Des manifestations sont organisées, vendredi 6 juillet à Lyon, Toulouse et Marseille pour protester contre l’abolition de la prostitution, prônée par la ministre des Droits des femmes, Najat Vallaud-Belkacem. Une quatrième manifestation est prévue le lendemain à Paris. Des prostitués et des associations de soutien s’opposent aux intentions du gouvernement et revendiquent au contraire une reconnaissance du métier.
Janine Mossuz-Lavau, directrice de recherche au Centre de recherches politiques de Sciences Po (Cevipof) et auteure de Pour qui nous prend-on ? (éditions de l’Aube) analyse pour FTVi les revendications de ces prostitués "indépendants".

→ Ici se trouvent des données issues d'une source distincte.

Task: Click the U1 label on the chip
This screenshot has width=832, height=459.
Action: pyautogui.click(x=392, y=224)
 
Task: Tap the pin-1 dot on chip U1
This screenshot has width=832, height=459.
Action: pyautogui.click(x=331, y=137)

Qui manifeste contre l’abolition de la prostitution ?
Janine Mossuz-Lavau : Des prostitués pour la plupart, des hommes et des femmes de plusieurs nationalités. Beaucoup de femmes françaises mais aussi des Africaines et des Chinoises. Et des hommes transsexuels, homosexuels. Ils n’ont pas du tout le même profil. Certains se prostituent à plein temps, d’autres veulent juste arrondir leurs fins de mois. C’est le cas des étudiants ou des parents. Je connais une prostituée qui ne travaille ni les mercredis ni pendant les vacances scolaires parce qu’elle doit s’occuper de son enfant. Et des étudiantes qui ne veulent pas être caissières et exercent cette activité plusieurs fois par semaine. Tous se disent consentants.
Que revendiquent-ils ?
Ils revendiquent la prostitution comme une activité professionnelle. Pour eux, ils ne vendent pas leur corps mais des services sexuels. Ils veulent la reconnaissance du métier et un encadrement légal.

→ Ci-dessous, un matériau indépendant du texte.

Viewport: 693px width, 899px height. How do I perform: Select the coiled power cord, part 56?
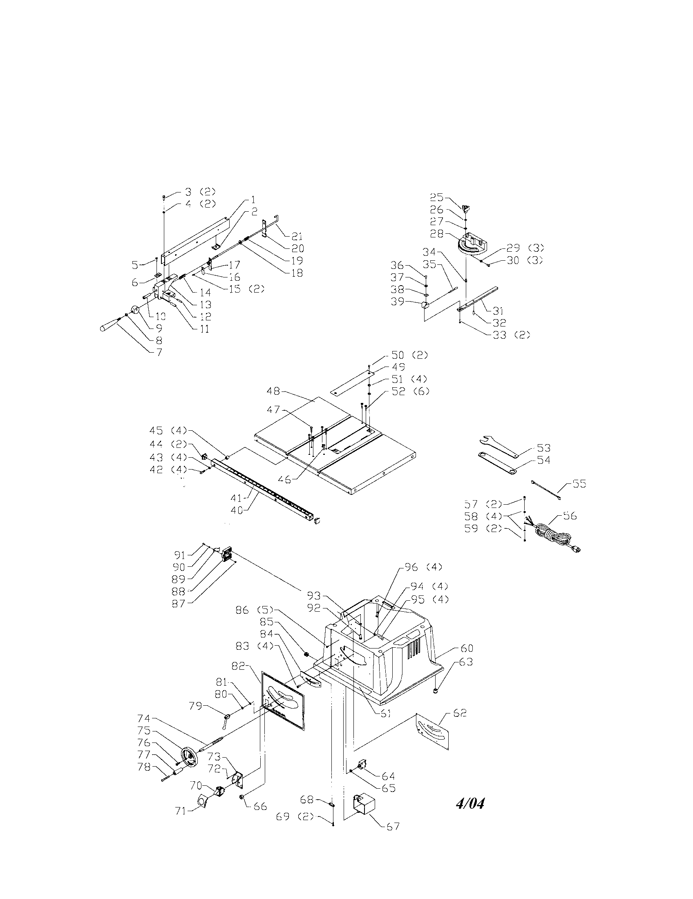point(554,537)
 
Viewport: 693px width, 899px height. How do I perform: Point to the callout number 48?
point(274,390)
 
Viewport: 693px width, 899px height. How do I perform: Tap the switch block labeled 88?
point(226,553)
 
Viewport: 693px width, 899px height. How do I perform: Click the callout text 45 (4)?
point(168,431)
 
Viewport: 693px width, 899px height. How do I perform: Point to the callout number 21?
point(297,236)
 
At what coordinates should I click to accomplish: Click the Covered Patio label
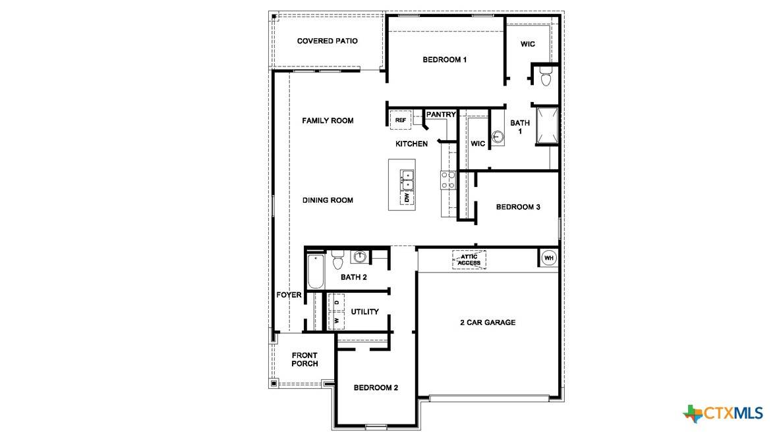327,41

Ils sont aussi contre la pénalisation du client car, à long terme, cela entraîne le développement des réseaux clandestins. Si le client se cache, la prostituée aussi. Les associations qui font un travail de prévention et se rendent sur le terrain pour distribuer des préservatifs, des seringues et des boissons chaudes n’arrivent plus à les aider. Ce qui pourrait entraîner un problème de santé publique.

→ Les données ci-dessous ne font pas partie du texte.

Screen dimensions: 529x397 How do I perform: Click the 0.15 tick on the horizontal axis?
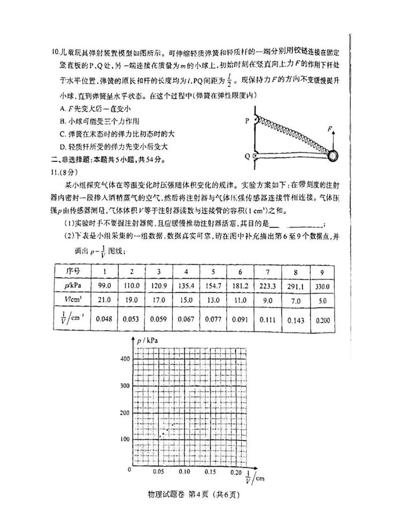(210, 472)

Ils contestent aussi la loi promulguée par Nicolas Sarkozy en 2003 contre le racolage passif...
Parce qu’ils ont vu comment les mafias se sont développées ! Puisqu’ils ne pouvaient plus se prostituer dans la rue, ils ont dû se tourner vers d’autres endroits. C’est comme ça qu’on a vu l’explosion de la prostitution sur internet, dans les salons de massage, les hôtels, les camionnettes... La prostitution s’est étendue et l’illégalité aussi.
La ministre des Droits des femmes, Najat Vallaud-Belkacem, déclare que 80% des travailleurs de la rue sont contraints de se prostituer. Ces manifestants sont-ils une minorité ?
Il me semble que oui. Mais il faut souligner qu’il est impossible de recenser les prostitués. J’ai réalisé une enquête sur la prostitution en 2003 pour la ville de Paris. J’ai connu des gens qui ont rencontré leur premier client grâce au bouche à oreille. Ils n’ont jamais proposé leurs services sur internet ou dans les journaux, et surtout, ils ne sont jamais allés dans la rue. Comment voulez-vous les recenser ?
Dans votre enquête, avez-vous établi des catégories ?
Même si tous ont des particularités, j’ai établi trois types de prostitués : les consentants ou indépendants, les contraints, et une catégorie intermédiaire qui rassemble des personnes venues des pays de l’Est. Elles arrivent en France pour gagner leur vie et renvoyer de l’argent chez elles. Mais la langue et la formation les empêchent d’avoir accès à un bon travail. Elles s’orientent vers la prostitution par nécessité.
La ministre de la Justice, Christiane Taubira, a annoncé aujourd’hui qu’elle préférait mettre l’accent sur des politiques publiques destinées à démanteler des réseaux illégaux et sanctionner le proxénétisme. Pour vous, c’est la bonne solution ?
C’est la meilleure solution. Mais il faut arrêter de mélanger les concepts. Si le gouvernement investit des moyens, c’est pour lutter contre la traite, pas contre la prostitution. Autrement dit, contre les relations non consenties.